▶ _Records from a dataset_:

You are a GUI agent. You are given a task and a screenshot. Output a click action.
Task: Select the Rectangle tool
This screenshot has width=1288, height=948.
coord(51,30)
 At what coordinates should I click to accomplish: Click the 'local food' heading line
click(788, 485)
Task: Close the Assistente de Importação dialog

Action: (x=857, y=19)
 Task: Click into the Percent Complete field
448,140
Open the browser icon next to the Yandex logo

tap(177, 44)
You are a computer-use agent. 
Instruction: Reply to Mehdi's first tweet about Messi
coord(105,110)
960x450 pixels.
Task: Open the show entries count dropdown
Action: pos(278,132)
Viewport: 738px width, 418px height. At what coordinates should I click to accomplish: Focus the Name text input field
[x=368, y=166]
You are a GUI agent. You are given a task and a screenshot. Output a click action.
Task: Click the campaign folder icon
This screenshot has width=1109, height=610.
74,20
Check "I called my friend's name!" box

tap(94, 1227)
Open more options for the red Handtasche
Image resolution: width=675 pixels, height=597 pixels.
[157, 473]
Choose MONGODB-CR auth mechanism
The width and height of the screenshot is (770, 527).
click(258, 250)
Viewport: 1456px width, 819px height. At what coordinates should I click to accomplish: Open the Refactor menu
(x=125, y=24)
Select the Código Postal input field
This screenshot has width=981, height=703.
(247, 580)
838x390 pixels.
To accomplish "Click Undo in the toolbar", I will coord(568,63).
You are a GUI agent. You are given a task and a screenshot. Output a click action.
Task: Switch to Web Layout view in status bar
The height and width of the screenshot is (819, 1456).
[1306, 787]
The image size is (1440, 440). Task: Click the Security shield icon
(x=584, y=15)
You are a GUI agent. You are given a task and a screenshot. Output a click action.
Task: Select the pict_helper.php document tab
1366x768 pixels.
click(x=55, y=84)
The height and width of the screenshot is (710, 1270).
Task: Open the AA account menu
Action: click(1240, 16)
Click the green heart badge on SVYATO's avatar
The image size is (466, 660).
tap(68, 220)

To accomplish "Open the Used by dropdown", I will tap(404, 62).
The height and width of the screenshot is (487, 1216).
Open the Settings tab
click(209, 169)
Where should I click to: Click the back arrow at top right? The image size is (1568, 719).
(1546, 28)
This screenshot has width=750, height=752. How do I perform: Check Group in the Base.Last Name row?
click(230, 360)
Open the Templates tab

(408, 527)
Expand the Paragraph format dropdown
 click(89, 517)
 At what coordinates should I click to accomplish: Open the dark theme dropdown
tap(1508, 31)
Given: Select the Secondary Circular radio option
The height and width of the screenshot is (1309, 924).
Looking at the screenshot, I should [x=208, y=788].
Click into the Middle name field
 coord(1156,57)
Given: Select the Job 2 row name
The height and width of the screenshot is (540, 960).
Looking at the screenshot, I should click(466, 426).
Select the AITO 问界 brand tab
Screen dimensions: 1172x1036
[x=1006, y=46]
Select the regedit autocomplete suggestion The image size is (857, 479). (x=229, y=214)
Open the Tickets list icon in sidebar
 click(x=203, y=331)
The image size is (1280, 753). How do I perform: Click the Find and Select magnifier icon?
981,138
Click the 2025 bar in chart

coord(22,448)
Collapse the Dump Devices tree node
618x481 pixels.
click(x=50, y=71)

▶ _EXERCISE BRIEF_:
Retype the part of the material that opens with the line containing "You are a computer-use agent." and closes with the line containing "[x=368, y=166]", with both of those lines included.

▶ _FINAL RESULT_:
You are a computer-use agent. 
Instruction: Reply to Mehdi's first tweet about Messi
coord(105,110)
960x450 pixels.
Task: Open the show entries count dropdown
Action: pos(278,132)
Viewport: 738px width, 418px height. At what coordinates should I click to accomplish: Focus the Name text input field
[x=368, y=166]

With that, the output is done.